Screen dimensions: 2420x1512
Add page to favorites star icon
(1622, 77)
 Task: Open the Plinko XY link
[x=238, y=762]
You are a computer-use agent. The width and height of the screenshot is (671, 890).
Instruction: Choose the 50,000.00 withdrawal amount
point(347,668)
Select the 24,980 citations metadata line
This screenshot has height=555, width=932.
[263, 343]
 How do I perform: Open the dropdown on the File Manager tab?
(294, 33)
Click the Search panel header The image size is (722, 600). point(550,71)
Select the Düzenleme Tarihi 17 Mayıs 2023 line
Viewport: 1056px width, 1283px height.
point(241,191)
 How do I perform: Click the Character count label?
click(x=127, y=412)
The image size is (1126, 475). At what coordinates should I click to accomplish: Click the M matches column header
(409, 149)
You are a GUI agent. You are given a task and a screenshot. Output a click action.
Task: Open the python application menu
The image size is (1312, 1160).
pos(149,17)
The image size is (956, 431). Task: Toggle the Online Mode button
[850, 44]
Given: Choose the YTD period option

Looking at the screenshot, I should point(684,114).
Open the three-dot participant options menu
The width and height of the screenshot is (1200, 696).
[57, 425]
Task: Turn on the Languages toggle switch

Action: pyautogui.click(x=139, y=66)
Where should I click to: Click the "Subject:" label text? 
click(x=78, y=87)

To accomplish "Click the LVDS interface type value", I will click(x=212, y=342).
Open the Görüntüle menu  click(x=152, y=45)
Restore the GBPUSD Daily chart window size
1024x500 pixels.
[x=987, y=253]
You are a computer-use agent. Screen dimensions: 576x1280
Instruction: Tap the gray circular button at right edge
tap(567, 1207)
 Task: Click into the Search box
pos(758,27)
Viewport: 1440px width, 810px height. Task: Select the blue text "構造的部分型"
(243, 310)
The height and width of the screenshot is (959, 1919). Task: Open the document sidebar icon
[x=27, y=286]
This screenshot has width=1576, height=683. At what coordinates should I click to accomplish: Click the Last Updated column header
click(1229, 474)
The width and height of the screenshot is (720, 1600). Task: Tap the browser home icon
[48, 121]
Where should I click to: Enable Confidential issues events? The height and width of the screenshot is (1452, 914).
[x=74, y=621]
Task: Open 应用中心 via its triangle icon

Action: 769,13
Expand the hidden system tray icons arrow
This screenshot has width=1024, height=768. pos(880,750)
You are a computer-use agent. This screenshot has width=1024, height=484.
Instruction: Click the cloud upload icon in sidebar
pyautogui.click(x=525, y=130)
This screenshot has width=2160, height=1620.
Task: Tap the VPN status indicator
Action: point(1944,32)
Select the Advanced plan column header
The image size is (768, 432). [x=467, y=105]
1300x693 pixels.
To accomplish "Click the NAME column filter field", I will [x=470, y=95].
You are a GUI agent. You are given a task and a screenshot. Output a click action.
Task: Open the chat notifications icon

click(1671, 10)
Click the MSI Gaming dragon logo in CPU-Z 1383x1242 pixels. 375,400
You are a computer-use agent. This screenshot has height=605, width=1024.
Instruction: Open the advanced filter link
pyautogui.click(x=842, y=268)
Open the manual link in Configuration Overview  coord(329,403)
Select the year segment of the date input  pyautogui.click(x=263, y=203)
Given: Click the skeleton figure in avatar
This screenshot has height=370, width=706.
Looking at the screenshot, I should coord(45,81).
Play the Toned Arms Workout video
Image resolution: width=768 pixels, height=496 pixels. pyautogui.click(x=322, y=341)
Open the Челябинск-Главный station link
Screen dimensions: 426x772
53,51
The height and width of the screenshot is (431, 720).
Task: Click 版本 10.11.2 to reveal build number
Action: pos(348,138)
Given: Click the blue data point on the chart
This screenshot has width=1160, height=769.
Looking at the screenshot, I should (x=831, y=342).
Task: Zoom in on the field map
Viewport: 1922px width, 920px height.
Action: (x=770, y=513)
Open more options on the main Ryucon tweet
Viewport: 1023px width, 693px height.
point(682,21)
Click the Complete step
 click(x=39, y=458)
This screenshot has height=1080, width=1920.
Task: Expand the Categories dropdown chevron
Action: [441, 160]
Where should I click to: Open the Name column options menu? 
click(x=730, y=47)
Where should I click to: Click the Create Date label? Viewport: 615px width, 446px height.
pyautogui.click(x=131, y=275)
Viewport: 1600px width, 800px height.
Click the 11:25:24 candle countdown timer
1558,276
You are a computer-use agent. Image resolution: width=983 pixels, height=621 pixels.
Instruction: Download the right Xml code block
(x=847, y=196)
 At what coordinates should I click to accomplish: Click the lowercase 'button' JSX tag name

........

Find each line in the data above that contains the string "resolution" and copy those lines in full. Matching is case-sensitive.

Image resolution: width=768 pixels, height=496 pixels. pyautogui.click(x=322, y=341)
You are a computer-use agent. Image resolution: width=983 pixels, height=621 pixels.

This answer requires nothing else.